Task details >>
Please give the rows as a numbered list, from the row containing "[Gray Alpaca Plaid" through the row containing "[Shupaca] (55, 22)", both included, skipping any blank lines.

Data for this task >>
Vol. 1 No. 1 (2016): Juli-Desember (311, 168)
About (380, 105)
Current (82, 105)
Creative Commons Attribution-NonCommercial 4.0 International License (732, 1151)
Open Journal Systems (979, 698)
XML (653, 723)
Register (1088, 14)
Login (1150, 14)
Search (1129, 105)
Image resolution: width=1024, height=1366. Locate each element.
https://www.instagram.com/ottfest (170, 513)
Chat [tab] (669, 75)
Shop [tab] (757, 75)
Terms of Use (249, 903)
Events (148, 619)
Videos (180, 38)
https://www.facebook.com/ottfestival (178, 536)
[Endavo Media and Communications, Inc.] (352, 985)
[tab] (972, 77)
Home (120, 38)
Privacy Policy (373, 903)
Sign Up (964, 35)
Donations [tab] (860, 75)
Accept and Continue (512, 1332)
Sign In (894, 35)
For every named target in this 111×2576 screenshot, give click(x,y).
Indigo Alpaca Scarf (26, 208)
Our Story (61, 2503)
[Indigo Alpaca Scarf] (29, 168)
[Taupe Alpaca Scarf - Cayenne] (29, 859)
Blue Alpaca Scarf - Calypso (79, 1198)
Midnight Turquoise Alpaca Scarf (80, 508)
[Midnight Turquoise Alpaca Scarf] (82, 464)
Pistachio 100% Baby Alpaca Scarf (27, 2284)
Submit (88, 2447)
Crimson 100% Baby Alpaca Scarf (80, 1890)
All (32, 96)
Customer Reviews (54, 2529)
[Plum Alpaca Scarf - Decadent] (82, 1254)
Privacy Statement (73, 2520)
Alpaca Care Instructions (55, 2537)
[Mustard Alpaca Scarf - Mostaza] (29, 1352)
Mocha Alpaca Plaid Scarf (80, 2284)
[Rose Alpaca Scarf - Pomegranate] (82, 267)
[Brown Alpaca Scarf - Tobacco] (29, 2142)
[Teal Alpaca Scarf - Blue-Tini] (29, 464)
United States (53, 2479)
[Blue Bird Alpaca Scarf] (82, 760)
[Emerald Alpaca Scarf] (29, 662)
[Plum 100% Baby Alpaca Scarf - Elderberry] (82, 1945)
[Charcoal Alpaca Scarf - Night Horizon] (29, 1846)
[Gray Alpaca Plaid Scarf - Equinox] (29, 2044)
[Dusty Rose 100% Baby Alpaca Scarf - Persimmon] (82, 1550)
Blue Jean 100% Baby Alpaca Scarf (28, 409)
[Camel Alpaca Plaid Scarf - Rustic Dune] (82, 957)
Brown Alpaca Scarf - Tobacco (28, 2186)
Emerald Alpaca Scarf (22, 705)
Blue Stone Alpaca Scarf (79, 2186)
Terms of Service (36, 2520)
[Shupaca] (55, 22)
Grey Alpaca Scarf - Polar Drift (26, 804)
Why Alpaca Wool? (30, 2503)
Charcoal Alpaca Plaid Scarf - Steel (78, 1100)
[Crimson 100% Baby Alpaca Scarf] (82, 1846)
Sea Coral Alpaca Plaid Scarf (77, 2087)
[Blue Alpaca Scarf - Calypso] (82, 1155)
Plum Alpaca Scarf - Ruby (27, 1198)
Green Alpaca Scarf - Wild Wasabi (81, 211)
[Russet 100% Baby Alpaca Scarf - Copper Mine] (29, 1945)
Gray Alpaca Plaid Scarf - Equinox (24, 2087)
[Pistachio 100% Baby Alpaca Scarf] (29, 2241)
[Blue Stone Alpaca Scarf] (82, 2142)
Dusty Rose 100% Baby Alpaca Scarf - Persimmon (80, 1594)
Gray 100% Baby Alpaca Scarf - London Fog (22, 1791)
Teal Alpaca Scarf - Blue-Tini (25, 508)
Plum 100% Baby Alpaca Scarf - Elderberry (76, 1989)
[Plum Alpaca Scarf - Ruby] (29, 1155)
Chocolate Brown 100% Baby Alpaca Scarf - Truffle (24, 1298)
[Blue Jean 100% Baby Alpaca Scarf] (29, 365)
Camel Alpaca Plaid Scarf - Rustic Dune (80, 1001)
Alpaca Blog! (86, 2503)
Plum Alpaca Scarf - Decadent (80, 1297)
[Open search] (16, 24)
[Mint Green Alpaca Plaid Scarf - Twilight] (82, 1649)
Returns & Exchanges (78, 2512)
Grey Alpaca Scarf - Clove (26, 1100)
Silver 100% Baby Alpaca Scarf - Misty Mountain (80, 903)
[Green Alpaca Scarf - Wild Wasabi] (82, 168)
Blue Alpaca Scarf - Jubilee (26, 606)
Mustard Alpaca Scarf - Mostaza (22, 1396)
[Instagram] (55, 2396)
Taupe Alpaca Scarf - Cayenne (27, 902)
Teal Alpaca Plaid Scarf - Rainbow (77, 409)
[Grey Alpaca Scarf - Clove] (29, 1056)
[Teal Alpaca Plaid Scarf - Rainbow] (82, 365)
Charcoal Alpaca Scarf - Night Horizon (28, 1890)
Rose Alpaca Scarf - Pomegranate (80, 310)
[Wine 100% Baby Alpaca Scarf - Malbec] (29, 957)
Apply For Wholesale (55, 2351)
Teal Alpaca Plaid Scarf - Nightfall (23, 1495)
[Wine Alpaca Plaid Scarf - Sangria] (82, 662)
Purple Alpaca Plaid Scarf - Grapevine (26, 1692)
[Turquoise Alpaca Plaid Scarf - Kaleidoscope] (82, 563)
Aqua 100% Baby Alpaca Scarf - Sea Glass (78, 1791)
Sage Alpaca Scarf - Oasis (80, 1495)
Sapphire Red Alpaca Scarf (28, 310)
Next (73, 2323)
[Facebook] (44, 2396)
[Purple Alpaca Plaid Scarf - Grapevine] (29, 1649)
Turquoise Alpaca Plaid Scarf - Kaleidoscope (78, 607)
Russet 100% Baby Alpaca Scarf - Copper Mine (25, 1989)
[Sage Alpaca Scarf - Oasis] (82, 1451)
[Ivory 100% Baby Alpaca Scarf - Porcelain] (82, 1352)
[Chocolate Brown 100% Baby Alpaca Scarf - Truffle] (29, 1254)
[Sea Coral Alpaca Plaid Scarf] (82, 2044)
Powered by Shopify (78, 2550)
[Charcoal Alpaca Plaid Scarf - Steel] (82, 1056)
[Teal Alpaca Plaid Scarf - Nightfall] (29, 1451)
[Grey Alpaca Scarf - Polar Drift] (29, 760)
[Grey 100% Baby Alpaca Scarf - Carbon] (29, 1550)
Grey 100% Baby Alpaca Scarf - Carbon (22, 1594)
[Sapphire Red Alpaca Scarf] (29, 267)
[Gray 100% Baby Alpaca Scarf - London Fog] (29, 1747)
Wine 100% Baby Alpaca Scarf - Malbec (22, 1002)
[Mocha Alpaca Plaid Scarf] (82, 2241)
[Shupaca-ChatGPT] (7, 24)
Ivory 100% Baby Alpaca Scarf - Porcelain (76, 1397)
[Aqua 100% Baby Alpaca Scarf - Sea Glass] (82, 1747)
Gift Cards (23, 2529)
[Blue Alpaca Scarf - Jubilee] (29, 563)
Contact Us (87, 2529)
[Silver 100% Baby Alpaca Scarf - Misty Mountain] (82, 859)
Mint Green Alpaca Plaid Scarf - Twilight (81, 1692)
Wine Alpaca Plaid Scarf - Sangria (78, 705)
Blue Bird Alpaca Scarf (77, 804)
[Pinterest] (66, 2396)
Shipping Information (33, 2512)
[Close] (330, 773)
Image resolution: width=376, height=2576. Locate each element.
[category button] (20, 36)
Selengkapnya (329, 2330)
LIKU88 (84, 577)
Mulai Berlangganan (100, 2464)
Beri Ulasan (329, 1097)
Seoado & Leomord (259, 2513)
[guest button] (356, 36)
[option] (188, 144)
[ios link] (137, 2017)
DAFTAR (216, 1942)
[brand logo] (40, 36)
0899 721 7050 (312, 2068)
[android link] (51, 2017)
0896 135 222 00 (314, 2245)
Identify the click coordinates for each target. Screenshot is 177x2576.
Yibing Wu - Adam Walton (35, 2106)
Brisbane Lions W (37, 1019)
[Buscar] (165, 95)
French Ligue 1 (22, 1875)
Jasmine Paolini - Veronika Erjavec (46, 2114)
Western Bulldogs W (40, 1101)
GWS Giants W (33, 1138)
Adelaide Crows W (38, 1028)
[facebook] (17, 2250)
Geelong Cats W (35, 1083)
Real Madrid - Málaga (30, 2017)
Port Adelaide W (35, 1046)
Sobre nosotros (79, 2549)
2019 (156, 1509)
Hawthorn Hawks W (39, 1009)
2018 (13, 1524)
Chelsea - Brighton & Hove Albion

Solution below >>
1. [Gray Alpaca Plaid Scarf - Equinox] (29, 2044)
2. [Dusty Rose 100% Baby Alpaca Scarf - Persimmon] (82, 1550)
3. Blue Jean 100% Baby Alpaca Scarf (28, 409)
4. [Camel Alpaca Plaid Scarf - Rustic Dune] (82, 957)
5. Brown Alpaca Scarf - Tobacco (28, 2186)
6. Emerald Alpaca Scarf (22, 705)
7. Blue Stone Alpaca Scarf (79, 2186)
8. Terms of Service (36, 2520)
9. [Shupaca] (55, 22)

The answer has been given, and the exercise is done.